The seamless-shift gearbox
Modern F1 cars use a seamless-shift gearbox, a technology that allows gear changes to occur in milliseconds without interrupting power delivery. Unlike a road car's gearbox, which briefly disconnects the engine from the wheels during a shift, an F1 gearbox uses a complex system of dog rings and barrels to engage the next gear before disengaging the current one.
The result is a gear change that takes approximately 2-3 milliseconds — so fast that the driver barely feels it.
Why 8 speeds?
F1 cars use 8-speed transmissions because this number provides the optimal balance between acceleration and top speed. Fewer gears would mean larger steps between ratios, reducing acceleration. More gears would add weight and complexity without significant performance gains.
Each circuit has its own optimal gear ratios, and teams spend hours during practice fine-tuning the ratios to match the specific demands of each track.
Integration with the power unit
The gearbox is not just a transmission — it is an integral part of the power unit. It houses the differential, which distributes power between the rear wheels, and it interfaces with the MGU-K, which recovers energy under braking and deploys it under acceleration.
In the 2026 era, with increased electrical power, the gearbox must handle more torque and more complex energy flows.

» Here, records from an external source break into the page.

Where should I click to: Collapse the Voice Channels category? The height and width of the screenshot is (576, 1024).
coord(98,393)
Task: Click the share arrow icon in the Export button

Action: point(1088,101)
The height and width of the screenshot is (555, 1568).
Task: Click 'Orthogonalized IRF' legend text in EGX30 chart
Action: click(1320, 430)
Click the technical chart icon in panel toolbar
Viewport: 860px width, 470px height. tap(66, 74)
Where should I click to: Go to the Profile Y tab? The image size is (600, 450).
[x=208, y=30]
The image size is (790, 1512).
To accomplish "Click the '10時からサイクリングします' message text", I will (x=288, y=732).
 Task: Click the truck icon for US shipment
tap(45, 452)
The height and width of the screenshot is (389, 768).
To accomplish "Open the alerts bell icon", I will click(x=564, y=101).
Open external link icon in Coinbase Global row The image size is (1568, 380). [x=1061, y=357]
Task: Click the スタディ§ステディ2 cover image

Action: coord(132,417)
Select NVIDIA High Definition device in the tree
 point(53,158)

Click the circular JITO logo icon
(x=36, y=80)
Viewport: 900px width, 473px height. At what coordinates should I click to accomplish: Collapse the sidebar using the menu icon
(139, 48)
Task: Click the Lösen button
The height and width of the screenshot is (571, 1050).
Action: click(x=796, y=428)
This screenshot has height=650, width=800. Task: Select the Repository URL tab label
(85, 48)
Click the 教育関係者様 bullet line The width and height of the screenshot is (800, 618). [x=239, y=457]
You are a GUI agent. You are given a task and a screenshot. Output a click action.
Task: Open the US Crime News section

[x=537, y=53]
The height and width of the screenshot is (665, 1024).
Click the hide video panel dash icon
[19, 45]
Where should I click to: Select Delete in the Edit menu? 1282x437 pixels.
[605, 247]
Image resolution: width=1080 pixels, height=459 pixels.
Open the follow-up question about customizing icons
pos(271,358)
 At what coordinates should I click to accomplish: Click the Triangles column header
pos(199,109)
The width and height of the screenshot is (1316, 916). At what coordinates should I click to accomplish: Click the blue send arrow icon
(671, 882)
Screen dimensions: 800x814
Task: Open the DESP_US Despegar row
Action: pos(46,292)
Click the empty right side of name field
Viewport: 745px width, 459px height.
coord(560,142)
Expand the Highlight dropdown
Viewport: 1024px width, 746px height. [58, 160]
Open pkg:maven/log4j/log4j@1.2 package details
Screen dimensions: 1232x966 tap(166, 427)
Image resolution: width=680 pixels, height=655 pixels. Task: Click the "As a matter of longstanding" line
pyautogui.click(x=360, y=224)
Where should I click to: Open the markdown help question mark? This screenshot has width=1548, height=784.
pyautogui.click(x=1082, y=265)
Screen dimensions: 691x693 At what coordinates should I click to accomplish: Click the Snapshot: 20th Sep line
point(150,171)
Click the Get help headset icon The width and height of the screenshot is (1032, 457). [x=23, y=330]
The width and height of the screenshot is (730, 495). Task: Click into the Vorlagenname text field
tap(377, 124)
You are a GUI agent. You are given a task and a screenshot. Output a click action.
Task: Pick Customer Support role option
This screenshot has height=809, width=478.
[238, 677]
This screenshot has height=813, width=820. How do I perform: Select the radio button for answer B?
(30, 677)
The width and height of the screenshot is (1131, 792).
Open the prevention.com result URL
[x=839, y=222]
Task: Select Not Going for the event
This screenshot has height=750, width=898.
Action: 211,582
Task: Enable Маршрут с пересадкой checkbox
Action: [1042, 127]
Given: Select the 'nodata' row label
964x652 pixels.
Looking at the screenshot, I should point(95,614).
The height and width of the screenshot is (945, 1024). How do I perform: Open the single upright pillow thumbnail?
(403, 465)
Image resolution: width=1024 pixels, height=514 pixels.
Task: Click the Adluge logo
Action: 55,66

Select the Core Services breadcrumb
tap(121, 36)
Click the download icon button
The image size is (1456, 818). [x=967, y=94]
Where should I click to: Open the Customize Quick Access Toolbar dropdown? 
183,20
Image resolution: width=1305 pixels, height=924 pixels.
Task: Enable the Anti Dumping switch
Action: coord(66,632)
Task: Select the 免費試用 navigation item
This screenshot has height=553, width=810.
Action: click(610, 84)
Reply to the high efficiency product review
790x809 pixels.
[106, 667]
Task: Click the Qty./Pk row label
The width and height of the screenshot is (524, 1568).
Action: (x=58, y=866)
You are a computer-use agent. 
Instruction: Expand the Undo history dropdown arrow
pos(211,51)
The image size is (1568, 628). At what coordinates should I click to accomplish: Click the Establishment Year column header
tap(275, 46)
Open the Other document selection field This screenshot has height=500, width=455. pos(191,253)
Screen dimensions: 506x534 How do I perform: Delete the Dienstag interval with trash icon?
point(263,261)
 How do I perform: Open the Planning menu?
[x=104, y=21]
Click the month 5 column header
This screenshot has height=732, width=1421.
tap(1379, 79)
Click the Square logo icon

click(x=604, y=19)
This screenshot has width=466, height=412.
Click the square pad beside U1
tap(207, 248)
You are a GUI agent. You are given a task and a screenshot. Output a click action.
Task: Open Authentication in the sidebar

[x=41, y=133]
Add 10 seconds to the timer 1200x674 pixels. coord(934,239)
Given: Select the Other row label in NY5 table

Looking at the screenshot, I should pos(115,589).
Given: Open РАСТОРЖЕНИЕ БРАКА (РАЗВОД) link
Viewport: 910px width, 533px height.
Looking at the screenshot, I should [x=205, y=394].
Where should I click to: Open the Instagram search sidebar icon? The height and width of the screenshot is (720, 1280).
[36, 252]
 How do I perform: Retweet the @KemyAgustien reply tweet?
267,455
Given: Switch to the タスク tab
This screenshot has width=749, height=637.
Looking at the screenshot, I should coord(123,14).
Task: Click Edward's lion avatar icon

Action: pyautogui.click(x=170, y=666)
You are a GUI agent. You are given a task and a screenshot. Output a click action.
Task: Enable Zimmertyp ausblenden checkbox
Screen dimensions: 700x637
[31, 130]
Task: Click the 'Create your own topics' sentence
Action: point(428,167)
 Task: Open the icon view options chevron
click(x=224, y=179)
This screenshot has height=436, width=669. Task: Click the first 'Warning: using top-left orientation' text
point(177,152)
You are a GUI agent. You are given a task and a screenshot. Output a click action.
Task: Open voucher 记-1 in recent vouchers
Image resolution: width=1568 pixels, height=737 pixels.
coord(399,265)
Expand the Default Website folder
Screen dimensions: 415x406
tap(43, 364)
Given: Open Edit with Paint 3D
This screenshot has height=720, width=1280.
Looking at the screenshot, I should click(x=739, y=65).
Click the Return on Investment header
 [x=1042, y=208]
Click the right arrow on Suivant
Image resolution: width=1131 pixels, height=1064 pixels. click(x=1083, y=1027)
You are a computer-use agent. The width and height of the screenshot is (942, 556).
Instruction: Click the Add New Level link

This has required new materials, new designs, and new manufacturing techniques.
Reliability is critical
A gearbox failure in F1 is almost always race-ending. The gearbox is subjected to enormous forces — up to 6,000 Newton-meters of torque — and it must operate reliably for thousands of kilometers. Teams are required to use the same gearbox for six consecutive races, and a premature change results in a grid penalty.